October-November 2013: NED. Herceptin and Arimidex. CEA, CA125, 15-3: Normal.
December 2013: Something brewing. PET lights up on little spot on liver; CEA upward trend, just outside normal. PET and triphasic liver scan confirm Little Met. Restart Perjeta with Herceptin, stay on Arimidex. Genomic sequencing completed for future treatments, if necessary.
January 2014: Ablate Little Met on the 6th. Happy New Year.
March 2014: Brain MRI: clear. PET/CT reveal liver mets return; new lung mets. This is not funny.
March 2014: BEGIN TRIAL #10-005 A(11)-Temsirolimus plus Neratinib.

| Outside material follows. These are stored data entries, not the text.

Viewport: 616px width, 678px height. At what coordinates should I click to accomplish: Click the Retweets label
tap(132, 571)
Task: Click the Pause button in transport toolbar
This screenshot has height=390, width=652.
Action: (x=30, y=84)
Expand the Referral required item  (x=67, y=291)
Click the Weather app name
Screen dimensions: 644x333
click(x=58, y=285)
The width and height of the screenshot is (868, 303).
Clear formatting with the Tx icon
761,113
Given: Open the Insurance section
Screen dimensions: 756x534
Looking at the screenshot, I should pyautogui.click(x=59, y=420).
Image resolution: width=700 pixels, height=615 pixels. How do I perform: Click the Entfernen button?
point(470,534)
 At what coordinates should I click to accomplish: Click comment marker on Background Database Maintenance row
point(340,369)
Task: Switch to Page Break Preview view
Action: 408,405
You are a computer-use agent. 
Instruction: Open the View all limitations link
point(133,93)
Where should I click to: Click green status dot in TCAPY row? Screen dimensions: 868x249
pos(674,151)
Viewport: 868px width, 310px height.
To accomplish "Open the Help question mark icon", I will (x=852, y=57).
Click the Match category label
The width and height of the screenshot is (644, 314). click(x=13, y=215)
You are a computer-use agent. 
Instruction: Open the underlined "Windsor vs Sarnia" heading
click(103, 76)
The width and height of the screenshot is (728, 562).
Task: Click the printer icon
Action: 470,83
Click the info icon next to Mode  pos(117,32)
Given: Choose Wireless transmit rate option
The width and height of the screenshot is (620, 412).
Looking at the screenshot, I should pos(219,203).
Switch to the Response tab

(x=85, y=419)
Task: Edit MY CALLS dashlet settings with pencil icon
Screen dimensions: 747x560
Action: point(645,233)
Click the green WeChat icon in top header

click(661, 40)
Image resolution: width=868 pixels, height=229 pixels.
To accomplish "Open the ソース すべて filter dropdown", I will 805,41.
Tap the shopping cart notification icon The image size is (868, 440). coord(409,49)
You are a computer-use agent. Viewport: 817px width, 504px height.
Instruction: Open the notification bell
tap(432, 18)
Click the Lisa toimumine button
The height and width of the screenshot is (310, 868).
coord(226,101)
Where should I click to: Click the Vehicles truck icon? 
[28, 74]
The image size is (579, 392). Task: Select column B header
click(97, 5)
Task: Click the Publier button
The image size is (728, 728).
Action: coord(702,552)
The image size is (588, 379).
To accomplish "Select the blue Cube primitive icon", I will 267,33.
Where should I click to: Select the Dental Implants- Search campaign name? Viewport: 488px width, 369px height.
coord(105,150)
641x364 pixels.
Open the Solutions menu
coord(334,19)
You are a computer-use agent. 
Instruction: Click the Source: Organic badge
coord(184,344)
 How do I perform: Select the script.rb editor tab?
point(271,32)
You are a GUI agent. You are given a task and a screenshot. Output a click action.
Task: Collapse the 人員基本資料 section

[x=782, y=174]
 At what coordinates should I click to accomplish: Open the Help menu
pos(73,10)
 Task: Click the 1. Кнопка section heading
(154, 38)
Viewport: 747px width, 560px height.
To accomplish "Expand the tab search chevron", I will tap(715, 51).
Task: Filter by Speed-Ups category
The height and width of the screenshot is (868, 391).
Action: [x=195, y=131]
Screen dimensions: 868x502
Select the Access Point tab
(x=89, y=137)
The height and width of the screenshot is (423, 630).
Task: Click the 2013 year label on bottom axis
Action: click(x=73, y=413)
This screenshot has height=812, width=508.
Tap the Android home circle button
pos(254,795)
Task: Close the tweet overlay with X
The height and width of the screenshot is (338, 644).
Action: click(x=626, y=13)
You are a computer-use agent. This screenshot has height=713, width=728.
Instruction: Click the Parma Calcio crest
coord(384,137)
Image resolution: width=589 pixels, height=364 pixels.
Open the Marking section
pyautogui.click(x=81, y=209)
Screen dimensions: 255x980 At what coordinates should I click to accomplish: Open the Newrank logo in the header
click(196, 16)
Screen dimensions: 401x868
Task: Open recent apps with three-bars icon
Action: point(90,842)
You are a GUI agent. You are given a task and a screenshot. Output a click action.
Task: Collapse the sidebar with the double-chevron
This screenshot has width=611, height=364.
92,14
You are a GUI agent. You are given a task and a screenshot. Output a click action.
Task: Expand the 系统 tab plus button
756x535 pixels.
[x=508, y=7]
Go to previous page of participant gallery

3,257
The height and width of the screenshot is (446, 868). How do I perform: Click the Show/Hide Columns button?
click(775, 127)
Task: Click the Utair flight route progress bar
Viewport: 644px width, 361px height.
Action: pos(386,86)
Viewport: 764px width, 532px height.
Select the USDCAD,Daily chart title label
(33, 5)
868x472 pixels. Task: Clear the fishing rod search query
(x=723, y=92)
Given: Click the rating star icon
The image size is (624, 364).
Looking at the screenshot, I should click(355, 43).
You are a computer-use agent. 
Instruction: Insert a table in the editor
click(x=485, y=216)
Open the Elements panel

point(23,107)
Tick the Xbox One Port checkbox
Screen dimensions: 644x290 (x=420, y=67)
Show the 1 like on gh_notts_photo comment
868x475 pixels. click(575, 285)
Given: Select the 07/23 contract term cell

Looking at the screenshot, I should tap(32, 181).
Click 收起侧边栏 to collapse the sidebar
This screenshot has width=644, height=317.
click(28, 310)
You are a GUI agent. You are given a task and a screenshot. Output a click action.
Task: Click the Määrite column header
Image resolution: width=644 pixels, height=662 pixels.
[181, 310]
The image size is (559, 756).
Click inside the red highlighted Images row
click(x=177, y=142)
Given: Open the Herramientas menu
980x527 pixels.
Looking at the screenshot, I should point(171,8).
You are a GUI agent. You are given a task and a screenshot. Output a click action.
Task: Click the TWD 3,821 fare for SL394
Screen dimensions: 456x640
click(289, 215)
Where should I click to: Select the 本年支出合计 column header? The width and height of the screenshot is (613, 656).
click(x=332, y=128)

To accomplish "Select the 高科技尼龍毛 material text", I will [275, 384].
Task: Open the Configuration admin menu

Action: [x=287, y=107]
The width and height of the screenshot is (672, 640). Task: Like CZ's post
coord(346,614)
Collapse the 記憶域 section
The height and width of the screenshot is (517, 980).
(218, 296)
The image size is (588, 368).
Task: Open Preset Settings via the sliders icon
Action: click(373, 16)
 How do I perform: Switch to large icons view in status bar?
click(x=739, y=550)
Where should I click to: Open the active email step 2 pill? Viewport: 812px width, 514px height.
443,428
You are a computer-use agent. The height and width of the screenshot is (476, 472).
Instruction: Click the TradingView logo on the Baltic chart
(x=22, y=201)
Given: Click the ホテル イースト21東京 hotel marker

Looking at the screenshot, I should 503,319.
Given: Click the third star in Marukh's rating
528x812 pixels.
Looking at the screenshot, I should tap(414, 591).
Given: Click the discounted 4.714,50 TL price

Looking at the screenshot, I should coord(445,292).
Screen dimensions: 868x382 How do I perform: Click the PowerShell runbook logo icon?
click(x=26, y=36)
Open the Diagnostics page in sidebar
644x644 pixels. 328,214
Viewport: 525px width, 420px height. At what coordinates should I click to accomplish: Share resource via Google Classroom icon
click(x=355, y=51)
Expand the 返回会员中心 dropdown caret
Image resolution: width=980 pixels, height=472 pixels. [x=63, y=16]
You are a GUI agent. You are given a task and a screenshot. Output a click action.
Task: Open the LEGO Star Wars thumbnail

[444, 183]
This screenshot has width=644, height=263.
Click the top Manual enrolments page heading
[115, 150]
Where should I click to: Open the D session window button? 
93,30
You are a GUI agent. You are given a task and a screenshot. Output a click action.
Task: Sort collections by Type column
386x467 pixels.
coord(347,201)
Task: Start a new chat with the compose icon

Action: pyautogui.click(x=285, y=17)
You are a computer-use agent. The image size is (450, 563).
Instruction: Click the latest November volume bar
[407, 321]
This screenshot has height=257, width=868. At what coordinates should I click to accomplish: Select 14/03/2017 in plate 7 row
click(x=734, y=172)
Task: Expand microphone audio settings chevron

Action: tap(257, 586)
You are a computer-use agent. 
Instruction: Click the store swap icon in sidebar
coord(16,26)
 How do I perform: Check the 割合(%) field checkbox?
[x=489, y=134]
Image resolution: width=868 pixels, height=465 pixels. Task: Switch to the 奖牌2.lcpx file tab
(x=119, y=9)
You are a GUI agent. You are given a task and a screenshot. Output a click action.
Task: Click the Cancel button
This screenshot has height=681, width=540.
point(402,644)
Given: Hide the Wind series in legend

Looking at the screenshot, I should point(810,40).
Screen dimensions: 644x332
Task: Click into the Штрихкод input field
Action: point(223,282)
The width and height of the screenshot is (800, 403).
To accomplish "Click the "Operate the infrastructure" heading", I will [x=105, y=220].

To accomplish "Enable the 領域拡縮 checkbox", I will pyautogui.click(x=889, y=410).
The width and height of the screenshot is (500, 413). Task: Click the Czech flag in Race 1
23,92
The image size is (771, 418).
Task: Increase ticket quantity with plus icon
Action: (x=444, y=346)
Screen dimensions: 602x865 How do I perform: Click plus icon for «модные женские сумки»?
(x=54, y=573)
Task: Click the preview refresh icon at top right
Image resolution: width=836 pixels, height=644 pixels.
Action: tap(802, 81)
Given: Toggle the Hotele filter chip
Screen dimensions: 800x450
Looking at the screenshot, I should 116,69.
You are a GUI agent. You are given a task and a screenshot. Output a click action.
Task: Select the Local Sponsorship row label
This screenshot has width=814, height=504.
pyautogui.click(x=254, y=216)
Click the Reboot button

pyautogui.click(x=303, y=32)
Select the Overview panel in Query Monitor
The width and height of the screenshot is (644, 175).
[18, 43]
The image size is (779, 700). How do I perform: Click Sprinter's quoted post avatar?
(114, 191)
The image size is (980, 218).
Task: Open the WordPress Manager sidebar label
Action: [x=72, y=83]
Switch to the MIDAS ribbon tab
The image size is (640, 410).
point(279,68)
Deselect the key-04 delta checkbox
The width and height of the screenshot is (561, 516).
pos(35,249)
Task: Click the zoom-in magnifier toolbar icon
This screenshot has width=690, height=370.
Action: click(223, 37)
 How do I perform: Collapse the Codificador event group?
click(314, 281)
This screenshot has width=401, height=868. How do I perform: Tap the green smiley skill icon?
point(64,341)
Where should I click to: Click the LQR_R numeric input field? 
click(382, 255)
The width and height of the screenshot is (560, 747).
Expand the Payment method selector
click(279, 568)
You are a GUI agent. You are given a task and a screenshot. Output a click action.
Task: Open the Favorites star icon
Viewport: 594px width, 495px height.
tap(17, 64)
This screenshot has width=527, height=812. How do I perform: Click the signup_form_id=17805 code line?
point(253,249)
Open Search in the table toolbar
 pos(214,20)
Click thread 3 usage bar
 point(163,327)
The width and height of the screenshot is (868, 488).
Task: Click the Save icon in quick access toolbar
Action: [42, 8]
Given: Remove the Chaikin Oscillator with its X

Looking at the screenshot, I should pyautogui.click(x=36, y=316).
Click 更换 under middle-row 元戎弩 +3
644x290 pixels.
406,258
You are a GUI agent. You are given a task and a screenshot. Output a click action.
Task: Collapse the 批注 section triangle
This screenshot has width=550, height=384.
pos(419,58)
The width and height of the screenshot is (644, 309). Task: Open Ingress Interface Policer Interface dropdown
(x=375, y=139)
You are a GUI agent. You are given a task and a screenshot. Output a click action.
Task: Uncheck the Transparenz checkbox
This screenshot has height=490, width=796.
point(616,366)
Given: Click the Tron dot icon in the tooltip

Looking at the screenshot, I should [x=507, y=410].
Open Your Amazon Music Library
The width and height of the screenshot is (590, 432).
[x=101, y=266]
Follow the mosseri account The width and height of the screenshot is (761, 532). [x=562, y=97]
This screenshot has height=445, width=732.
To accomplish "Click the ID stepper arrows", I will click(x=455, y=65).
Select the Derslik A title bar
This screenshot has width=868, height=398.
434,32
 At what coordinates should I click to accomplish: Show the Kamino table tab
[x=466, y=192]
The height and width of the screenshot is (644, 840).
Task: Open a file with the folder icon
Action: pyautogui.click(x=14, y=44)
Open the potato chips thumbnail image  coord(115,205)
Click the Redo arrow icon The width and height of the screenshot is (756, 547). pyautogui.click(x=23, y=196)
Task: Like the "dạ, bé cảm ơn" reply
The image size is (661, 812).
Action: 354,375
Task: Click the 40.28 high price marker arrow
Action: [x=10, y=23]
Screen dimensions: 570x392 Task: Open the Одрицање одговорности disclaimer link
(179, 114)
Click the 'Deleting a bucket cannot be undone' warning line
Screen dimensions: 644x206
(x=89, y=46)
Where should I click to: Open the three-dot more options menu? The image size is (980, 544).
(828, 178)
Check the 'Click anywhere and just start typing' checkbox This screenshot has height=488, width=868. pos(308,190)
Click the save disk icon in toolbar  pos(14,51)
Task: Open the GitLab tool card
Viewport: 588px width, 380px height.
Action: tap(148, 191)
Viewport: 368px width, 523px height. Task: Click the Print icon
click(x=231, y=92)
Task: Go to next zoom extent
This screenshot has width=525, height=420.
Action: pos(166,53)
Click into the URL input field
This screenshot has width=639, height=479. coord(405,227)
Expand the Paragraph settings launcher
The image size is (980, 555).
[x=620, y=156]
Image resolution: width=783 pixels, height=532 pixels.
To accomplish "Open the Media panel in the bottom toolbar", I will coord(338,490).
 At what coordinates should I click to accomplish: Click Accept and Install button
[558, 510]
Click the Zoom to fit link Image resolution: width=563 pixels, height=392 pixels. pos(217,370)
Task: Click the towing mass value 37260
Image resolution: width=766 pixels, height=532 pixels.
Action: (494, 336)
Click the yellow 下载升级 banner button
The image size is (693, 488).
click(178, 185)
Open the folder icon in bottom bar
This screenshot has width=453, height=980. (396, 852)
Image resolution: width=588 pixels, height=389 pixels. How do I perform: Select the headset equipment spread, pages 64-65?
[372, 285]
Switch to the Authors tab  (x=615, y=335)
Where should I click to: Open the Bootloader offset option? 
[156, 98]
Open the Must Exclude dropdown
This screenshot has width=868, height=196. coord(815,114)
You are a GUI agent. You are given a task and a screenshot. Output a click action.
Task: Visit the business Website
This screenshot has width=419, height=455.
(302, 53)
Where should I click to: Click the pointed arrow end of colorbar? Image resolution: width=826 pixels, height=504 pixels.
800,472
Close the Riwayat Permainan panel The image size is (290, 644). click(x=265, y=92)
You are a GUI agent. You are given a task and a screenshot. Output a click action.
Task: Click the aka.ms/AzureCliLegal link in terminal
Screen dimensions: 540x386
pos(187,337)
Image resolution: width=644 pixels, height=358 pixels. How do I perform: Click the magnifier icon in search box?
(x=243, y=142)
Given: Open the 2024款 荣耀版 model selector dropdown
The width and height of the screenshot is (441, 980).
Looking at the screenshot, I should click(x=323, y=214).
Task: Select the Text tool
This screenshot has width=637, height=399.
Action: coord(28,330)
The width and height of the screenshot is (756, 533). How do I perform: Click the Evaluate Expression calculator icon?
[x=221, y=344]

April 2014: Genomic testing indicated they could work, they did not. Very strange drug combo for me, felt weird.
April 2014: Started Navelbine and Herceptin. Needed something tried and true, but had significant progression.
June 2014: Doxil and Herceptin.
July 2014: Progression. Got nothing out of it. Brain: NED.
July 2014: Add integrative medical hematologist-oncologist to my team. Begin supplements. These are tumor-busting, immune system boosters. Add glutathione, lysine and taurine IV infusions every three weeks.
July 2014: Begin Gemzar, Herceptin & Perjeta. Happy.
August 2014: ECHO perfect.
January 2015: Begin weekly Vitamin D Analog infusions. 25 mcg. via port.
February 2015: CT: stable.
April 2015: Gem working, but not 100%. Looking into immunotherapy. Finally, treatments for the 21st century!
April 2015: Penn Medicine. Dendritic cell immunotherapy.